Skip to content

csvs-to-sqlite 0.3

Choose a tag to compare

@simonw simonw released this 17 Nov 05:33
· 83 commits to main since this release
e75fc68
  • Mechanism for converting columns into separate tables

    Let's say you have a CSV file that looks like this:

    county,precinct,office,district,party,candidate,votes
    Clark,1,President,,REP,John R. Kasich,5
    Clark,2,President,,REP,John R. Kasich,0
    Clark,3,President,,REP,John R. Kasich,7
    

    (Real example from https://github.com/openelections/openelections-data-sd/blob/ master/2016/20160607__sd__primary__clark__precinct.csv )

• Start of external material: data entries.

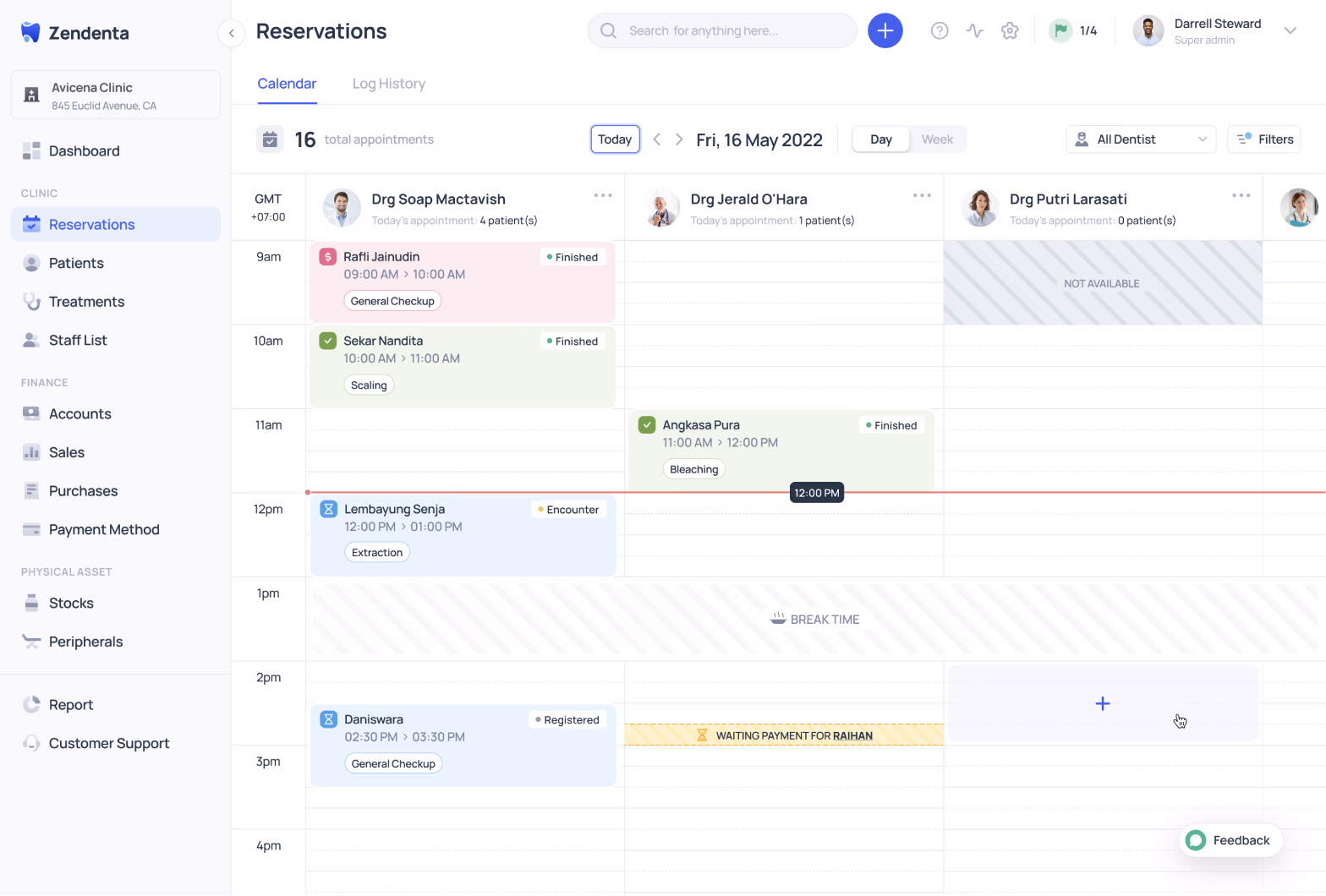
Task: Switch to Day view
Action: [x=880, y=139]
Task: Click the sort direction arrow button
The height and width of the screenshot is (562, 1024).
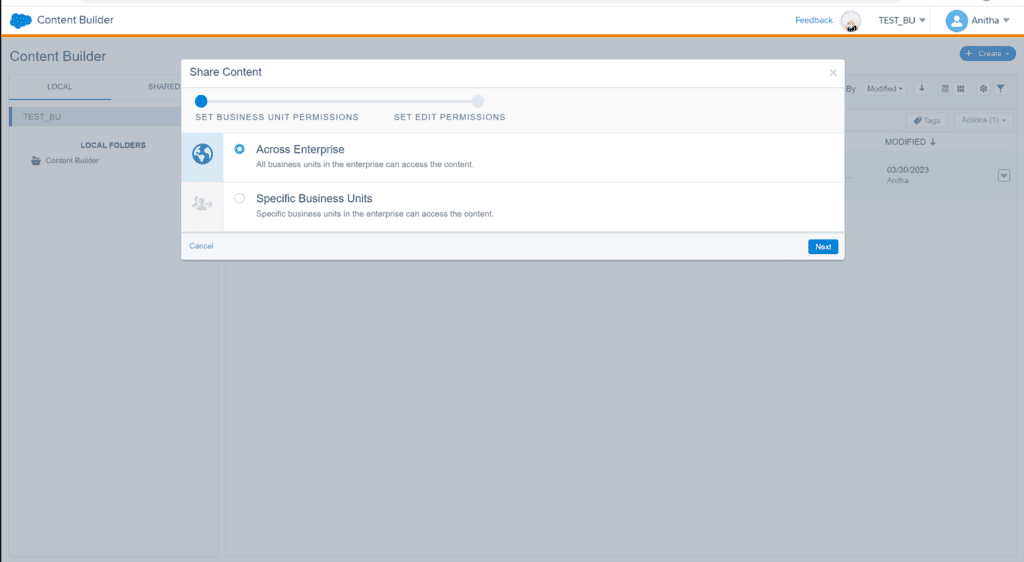Action: (922, 89)
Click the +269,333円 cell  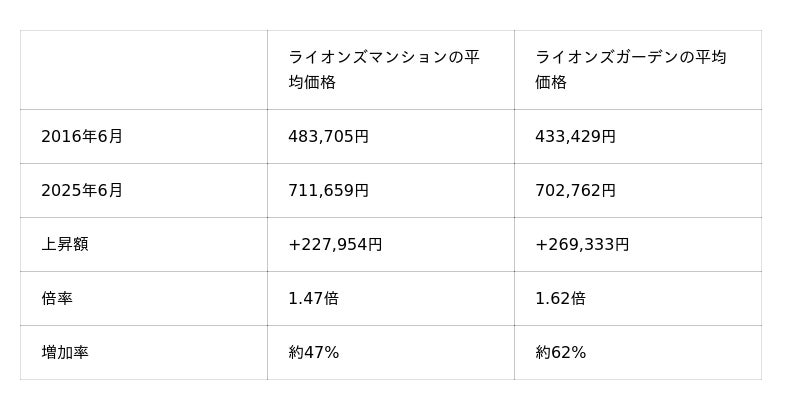(582, 245)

    You can now convert selected columns into separate lookup tables using the new
    --extract-column option (shortname: -c) - for example:

    csvs-to-sqlite openelections-data-*/*.csv \
        -c county:County:name \
        -c precinct:Precinct:name \
        -c office -c district -c party -c candidate \
        openelections.db
    

    The format is as follows:

    column_name:optional_table_name:optional_table_value_column_name
    

    If you just specify the column name e.g. -c office, the following table will
    be created:

    CREATE TABLE "party" (
        "id" INTEGER PRIMARY KEY,
        "value" TEXT
    );
    

    If you specify all three options, e.g. -c precinct:Precinct:name the table
    will look like this:

    CREATE TABLE "Precinct" (
        "id" INTEGER PRIMARY KEY,
        "name" TEXT
    );
    

    The original tables will be created like this:

    CREATE TABLE "ca__primary__san_francisco__precinct" (
        "county" INTEGER,
        "precinct" INTEGER,
        "office" INTEGER,
        "district" INTEGER,
        "party" INTEGER,
        "candidate" INTEGER,
        "votes" INTEGER,
        FOREIGN KEY (county) REFERENCES County(id),
        FOREIGN KEY (party) REFERENCES party(id),
        FOREIGN KEY (precinct) REFERENCES Precinct(id),
        FOREIGN KEY (office) REFERENCES office(id),
        FOREIGN KEY (candidate) REFERENCES candidate(id)
    );
    

    They will be populated with IDs that reference the new derived tables.

    Closes #2